Tux1211 Tux1213 Tux1214 Tux1215

■内部確認------------------------------------------------------------

 ・まず受信不良のAM回路を確認しました。
 ・何と、バリコン軸とプーリー軸を繋ぐ継手(ヘリカルカップリング)が割れています。
 ・選局つまみを回しても継手が空転してバリコン軸は回転しない状態でした。
 ・これでは動作確認しても意味なかったですね。
 ・この継手は1号機でも同様に割れており、結束バンドで補修してありました。
 ・そこでバリコン軸を直接指で回して受信確認しましたが、、
 ・残念ながらやはり受信しません。

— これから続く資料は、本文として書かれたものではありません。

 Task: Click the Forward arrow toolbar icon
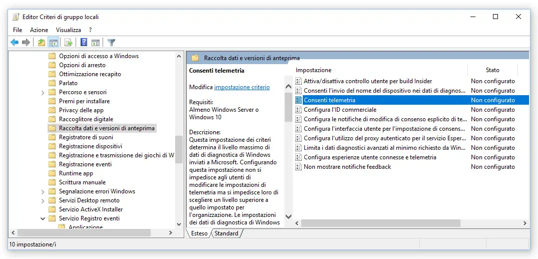tap(26, 43)
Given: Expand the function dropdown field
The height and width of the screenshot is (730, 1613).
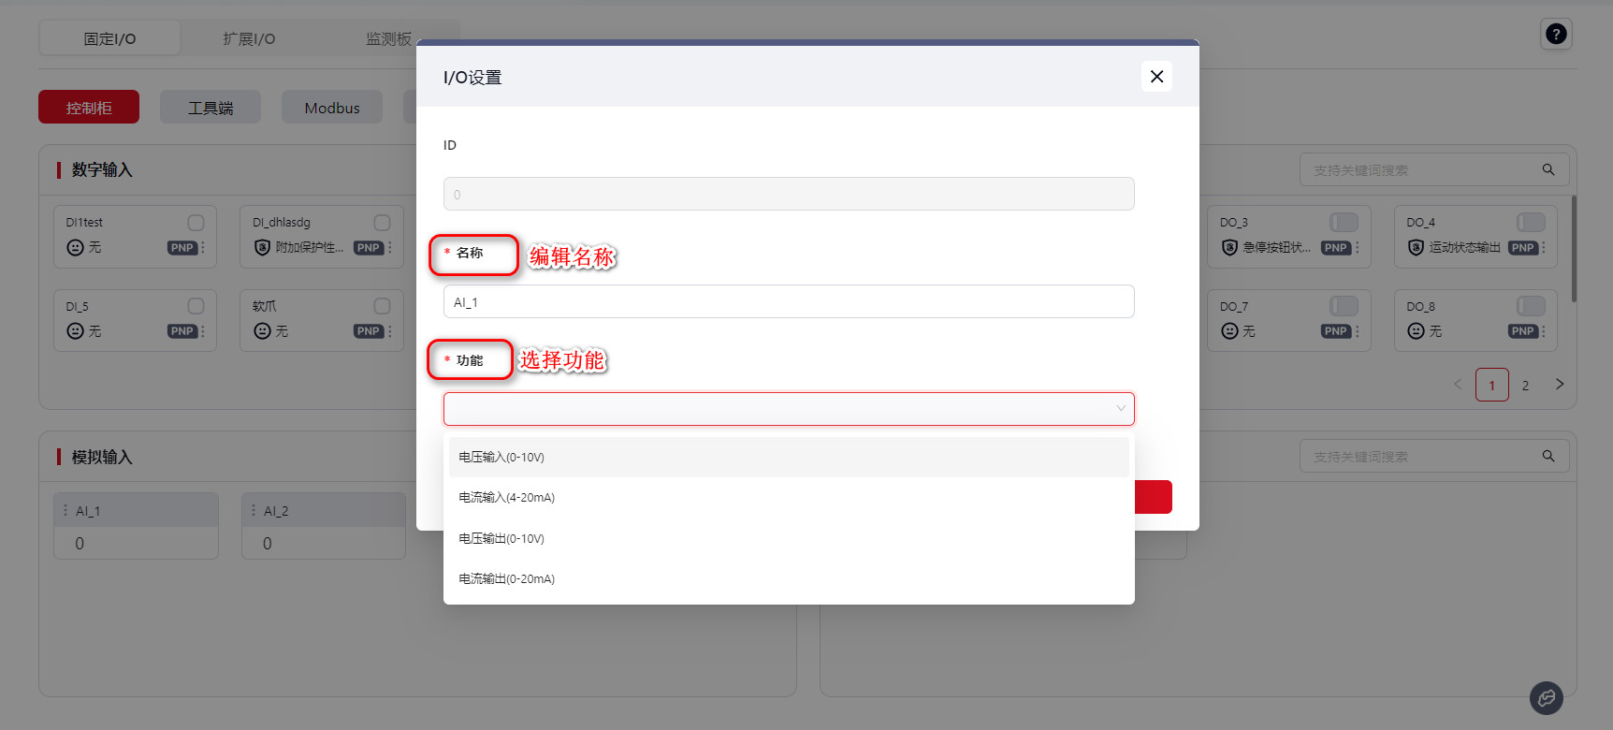Looking at the screenshot, I should pos(788,409).
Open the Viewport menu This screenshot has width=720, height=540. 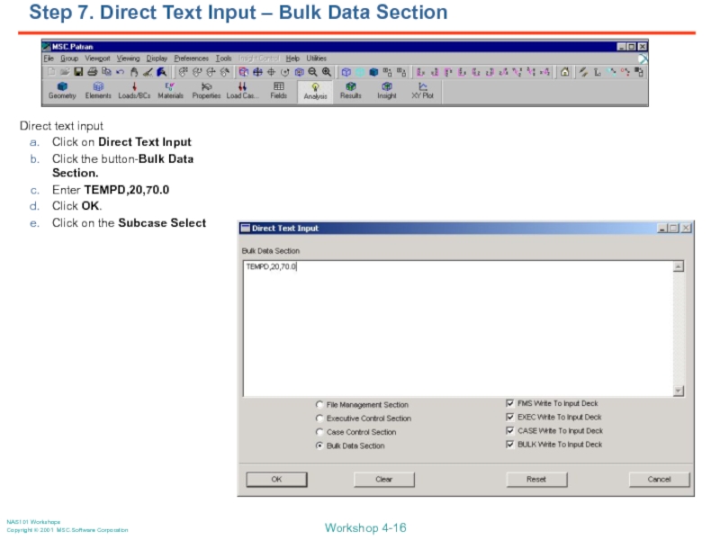pos(97,59)
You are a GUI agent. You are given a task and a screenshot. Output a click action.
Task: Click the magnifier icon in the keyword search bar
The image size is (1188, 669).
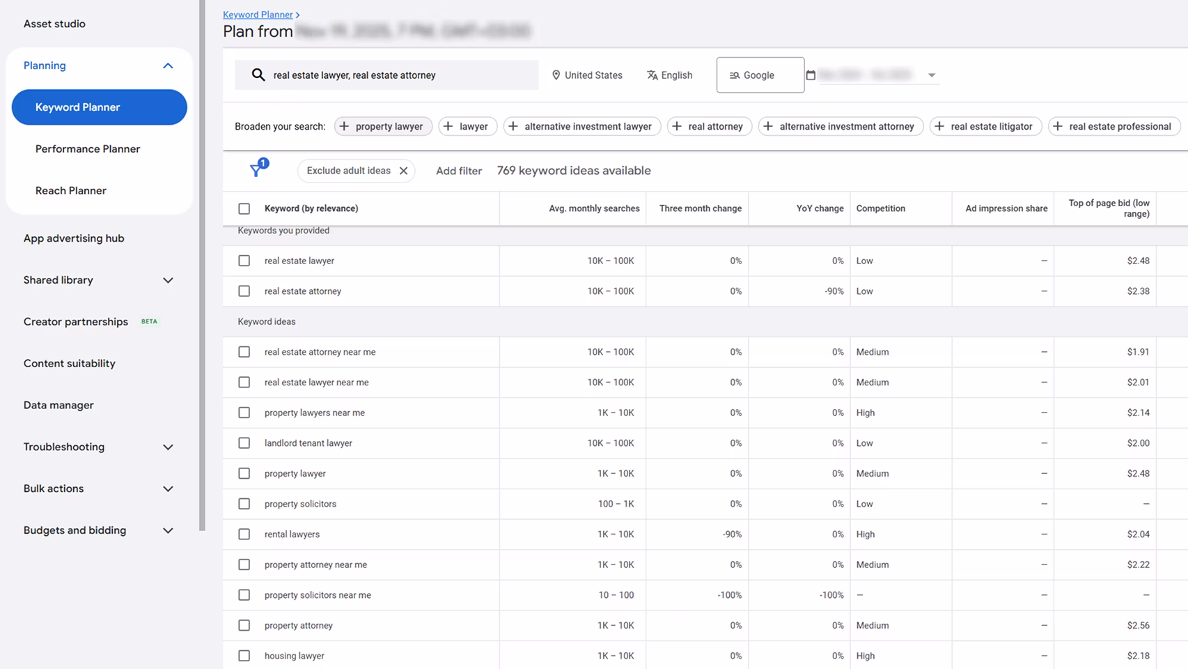[x=258, y=75]
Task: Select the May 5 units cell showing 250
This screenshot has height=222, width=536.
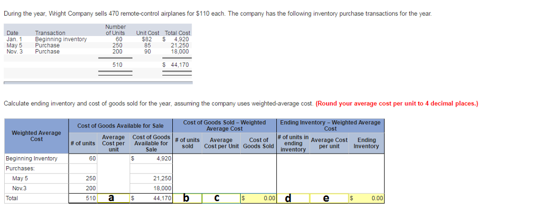Action: (x=83, y=178)
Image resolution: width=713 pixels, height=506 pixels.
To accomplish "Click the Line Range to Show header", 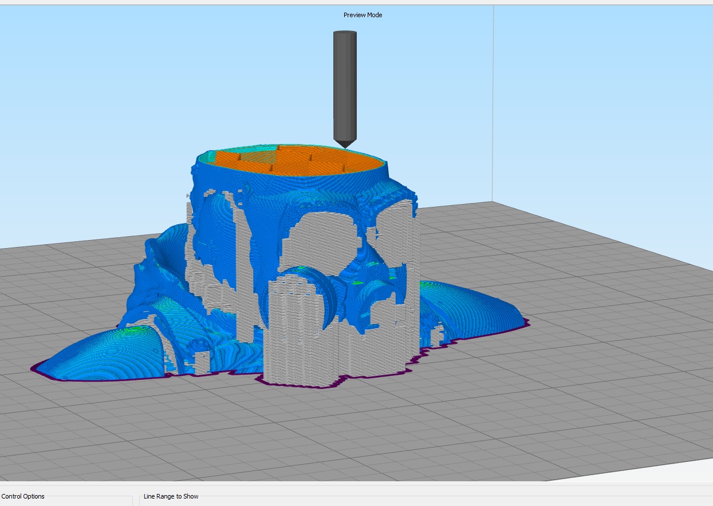I will click(171, 496).
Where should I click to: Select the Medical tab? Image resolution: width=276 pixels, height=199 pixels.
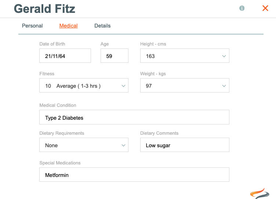click(x=69, y=26)
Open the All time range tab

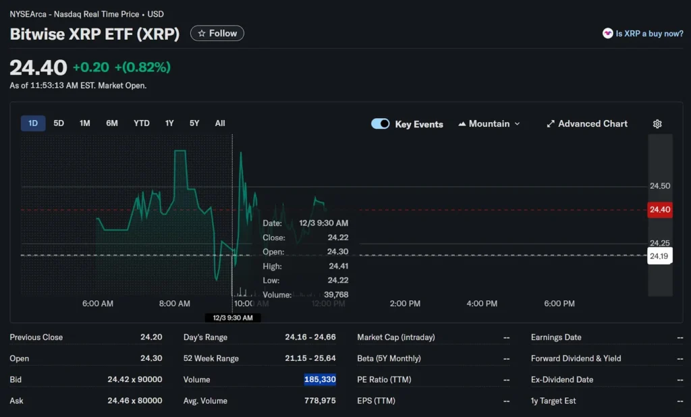pos(220,123)
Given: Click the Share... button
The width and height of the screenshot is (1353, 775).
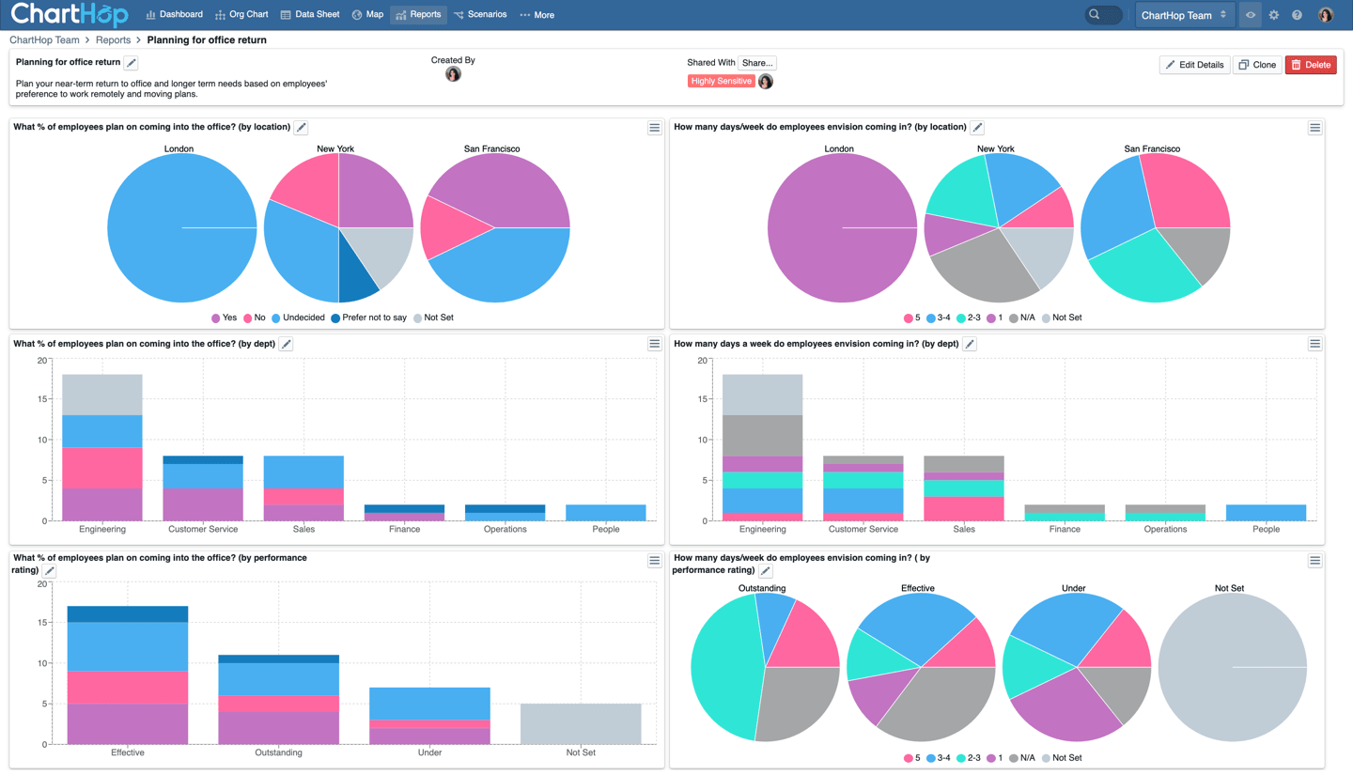Looking at the screenshot, I should (756, 63).
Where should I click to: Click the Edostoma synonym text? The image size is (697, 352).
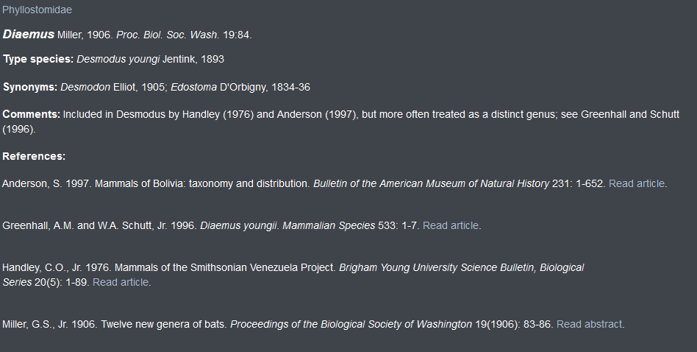[x=194, y=87]
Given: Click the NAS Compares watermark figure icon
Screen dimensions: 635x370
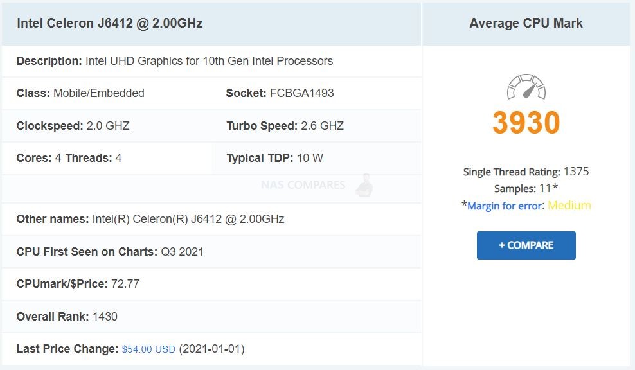Looking at the screenshot, I should (x=364, y=185).
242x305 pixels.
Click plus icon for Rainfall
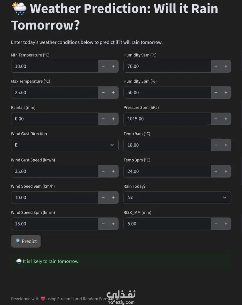pyautogui.click(x=113, y=119)
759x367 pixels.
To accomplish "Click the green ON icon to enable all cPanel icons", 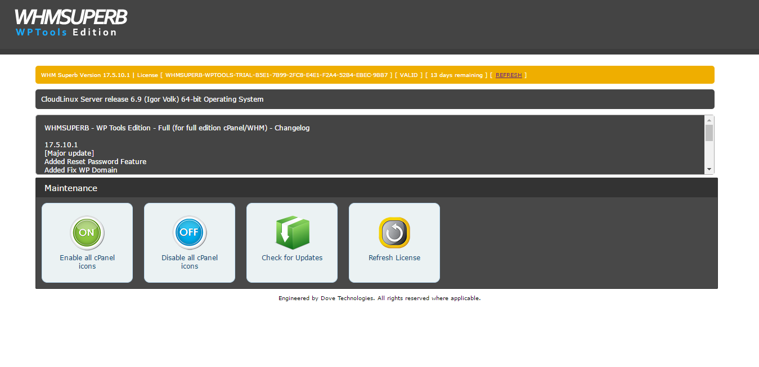I will pyautogui.click(x=87, y=233).
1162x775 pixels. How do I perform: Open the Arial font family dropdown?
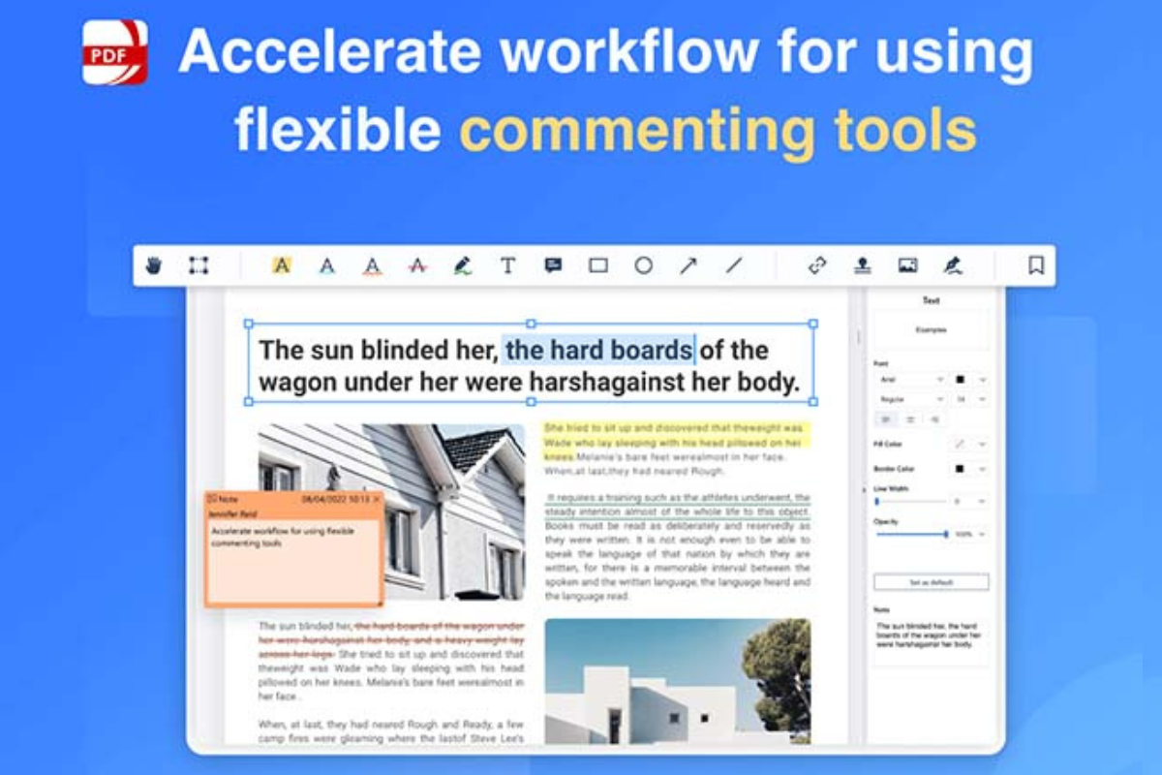(x=910, y=380)
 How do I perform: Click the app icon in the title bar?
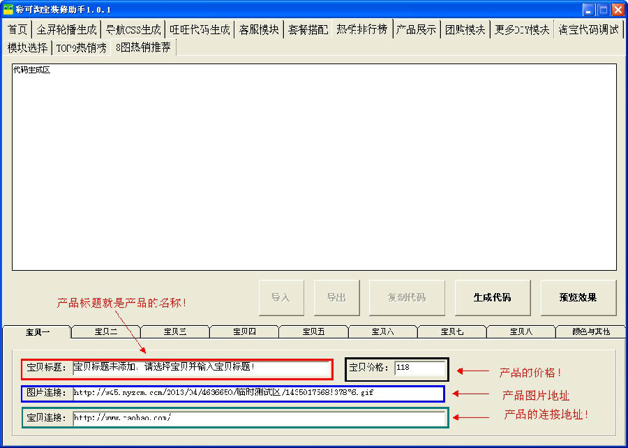(8, 9)
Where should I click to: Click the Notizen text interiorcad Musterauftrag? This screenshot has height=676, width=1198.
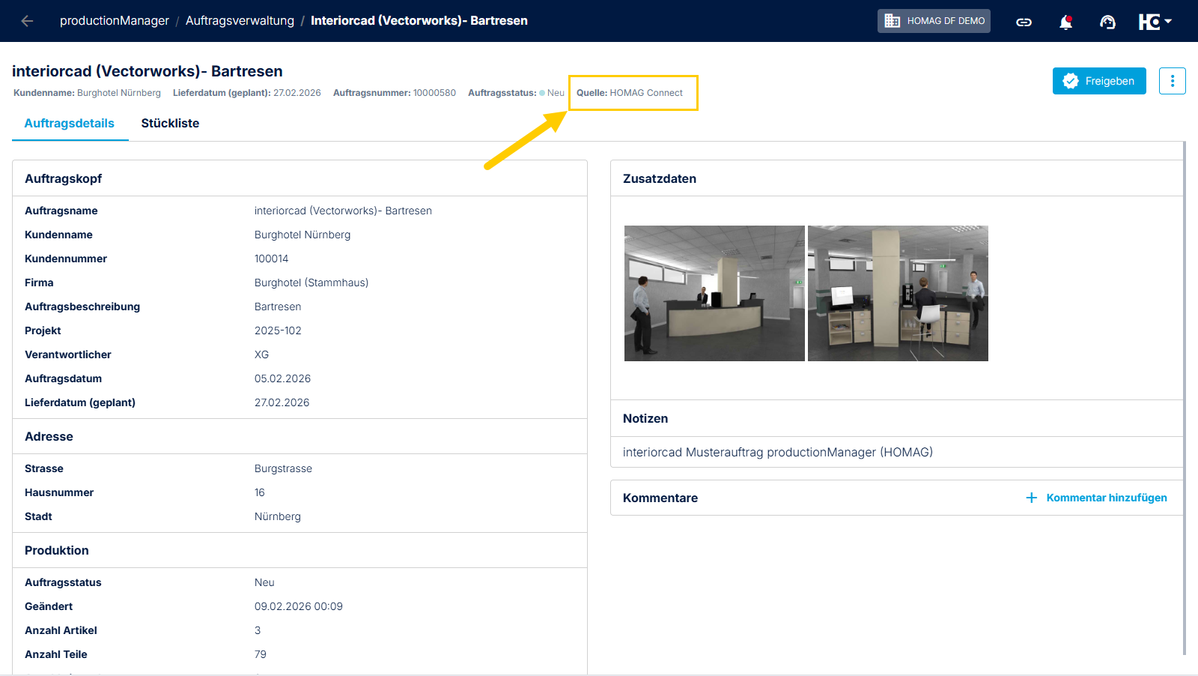(777, 453)
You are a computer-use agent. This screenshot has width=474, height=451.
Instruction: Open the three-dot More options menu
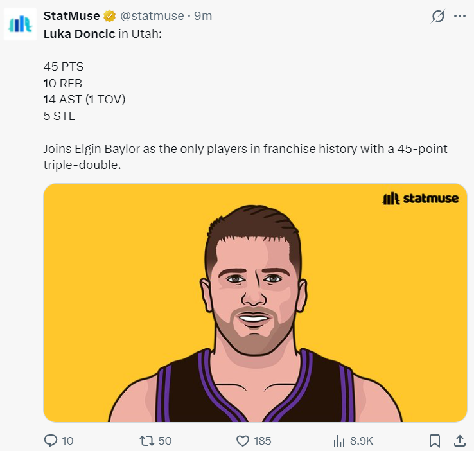point(459,16)
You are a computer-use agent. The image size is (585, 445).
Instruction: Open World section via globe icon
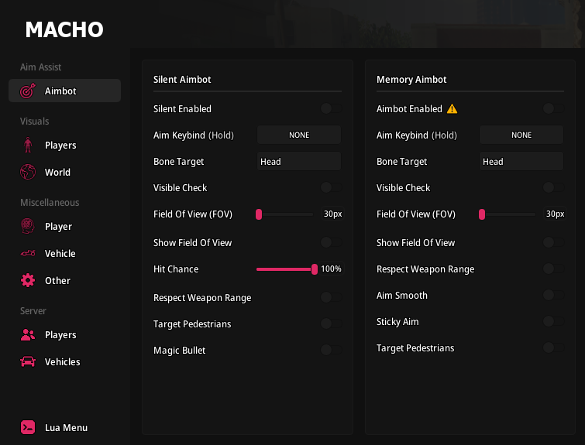click(x=28, y=173)
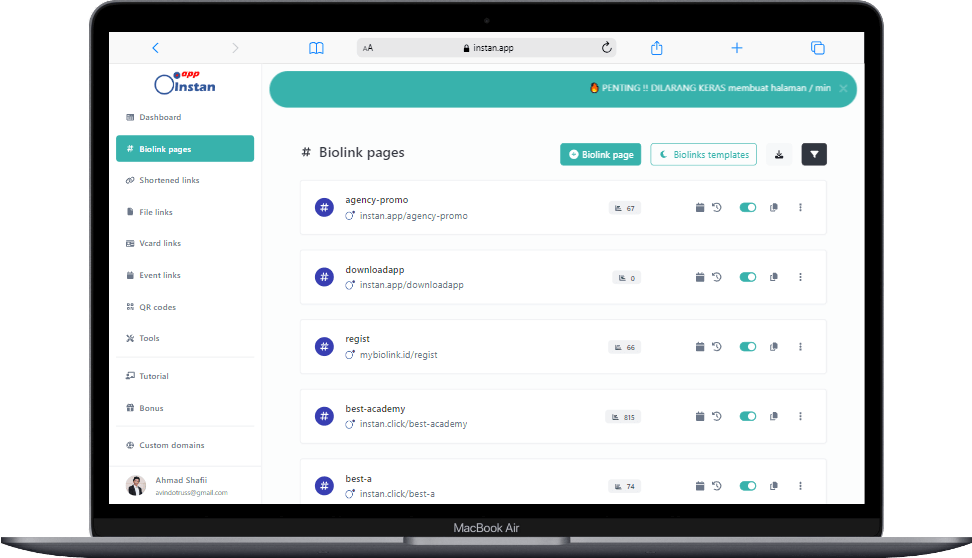This screenshot has height=558, width=972.
Task: Click the Safari share icon
Action: tap(657, 47)
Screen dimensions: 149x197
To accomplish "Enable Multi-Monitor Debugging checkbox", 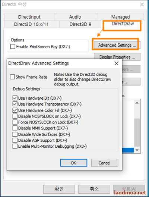I will [15, 146].
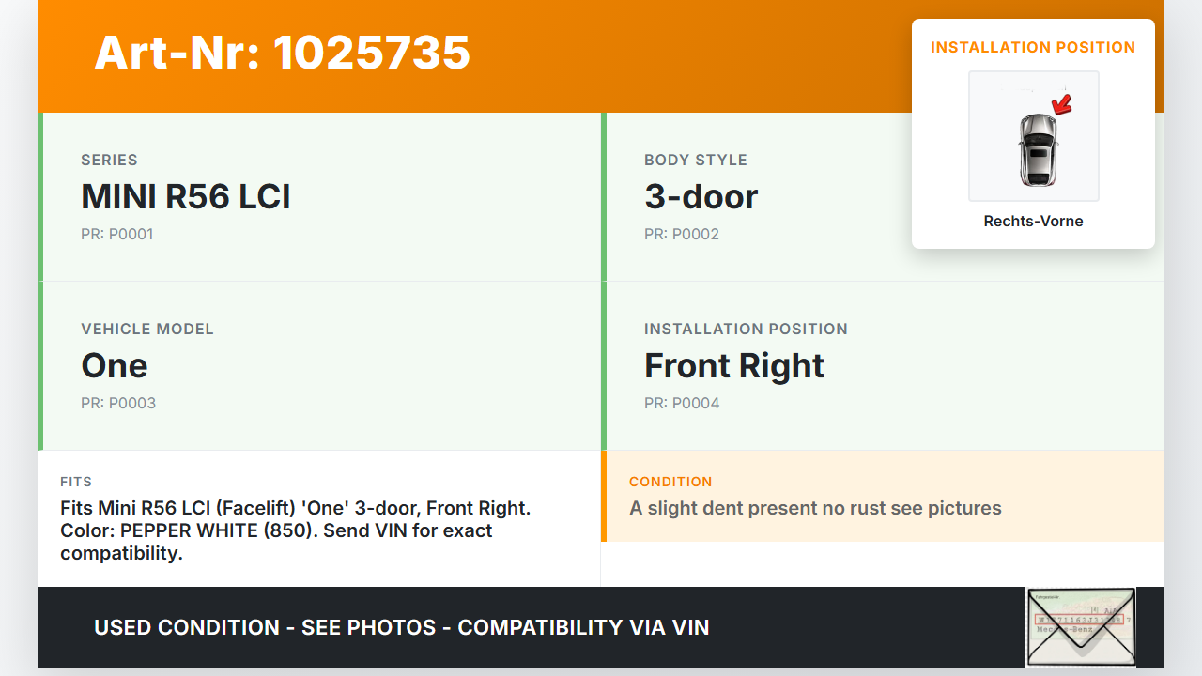This screenshot has width=1202, height=676.
Task: Click the USED CONDITION footer banner text
Action: coord(402,627)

どこか故障個所があります。

Tux1260 Tux1261 Tux1262 Tux1263 Tux1266

 <1号機と2号機の比較>
 ・変わらない部分もあれば、結構変わっているところもあります。

区分 2号機 1号機
シリアルNo. 23902**** 23905****
製造年 1979年2月製 1979年5月製
FM side Tux1221 Tux102
FM
フロントエンド
Tux1222F2935 Tux103F2935
FM-IF基板 Tux1226F2936 Tux120F2936
FM-DET基板 Tux1230F2937 Tux126F2937A
FM-MPX基板 Tux1232F2972 Tux128F2972B
AM side Tux1240 Tux1100
AM基板 Tux1241F2783 Tux1101F2783
AM-ANT基板 Tux1242F2925 Tux1111F2925
電源基板 表 Tux1247F2792A Tux1130_2F2792B
電源基板 裏 Tux1253F2792A Tux1131F2792B

■修理記録<AM部>ヘリカルカップリング-------------------------------

 ・破損したヘリカルカップリングを外すためにAM基板を取り外しました。
 ・驚いたことに、AMバリコン直下のAM基板角部分が割れていました。
 ・ちょうどGND部分だったのでプリント配線には影響ないようです。
 ・取り外したカップリングを観察すると、中央の溝部分も3カ所で割れていました。
 ・二軸の偏心偏角を吸収するための溝ですが、相当な力が加わっていたようです。
 ・基板が割れていたのもその影響でしょうか、、
 ・一方でFMバリコン部のヘリカルカップリングは無傷です。
 ・この個体は組み付け時の精度がかなり悪かったみたいです。

Tux12641 Tux1265_2 Tux1267 Tux1268 Tux1244

 ・代替品が無いので割れた部品を結束バンドで仮補修しました。
 ・再度組み付けて選局つまみとバリコン軸が連動するようになりました。

■修理記録<AM部>--------------------------------------------------

 ・再度動作確認。
 ・二つのメーターが全く振れないのでそもそも受信していない可能性が高い。
 ・RF-ANT回路[F2925]とOSC回路を覆うシールドケースを外して回路確認。
 ・ミキサー部のIC01 LM1496N に入る局発信号が確認できない。
 ・局発回路から信号が出ていない。
 ・TR01 2SC1359 → 2SC829 交換

Tux1105 Tux1271 Tux1272 Tux1280 Tux1283

 ・今度はミキサー部のIC01 LM1496N から出るIF信号が確認できない。
 ・これは LM1496N の故障か?
 ・調べてみると LM1496N は TRIO製パルスカウント検波機でお馴染み MC1496Nと同じ。
 ・保管している KT-8100から MC1496N を拝借してICソケットで仮設置。
 ・これでAM放送を受信するようになりました。
 ・ノイズが多い状態ですがあとは調整作業で何とかなるか?

■調整記録------------------------------------------------------------

 ・1号機の記録 参照

■試聴-----------------------------------------------------------------

 ・FM放送の受信性能や音質は再調整によって1号機と同程度になりました。
 ・一方のAM放送は受信できるようになりましたが、、
 ・1号機で感じた「新鮮な驚き」が無いです。
 ・他のチューナーでAM放送を聴くのと大差ない印象です。
 ・どこかまだ故障箇所があるのか?交換した部品が悪かったか?
 ・研究材料としてもうしばらくお預かりさせていただきます。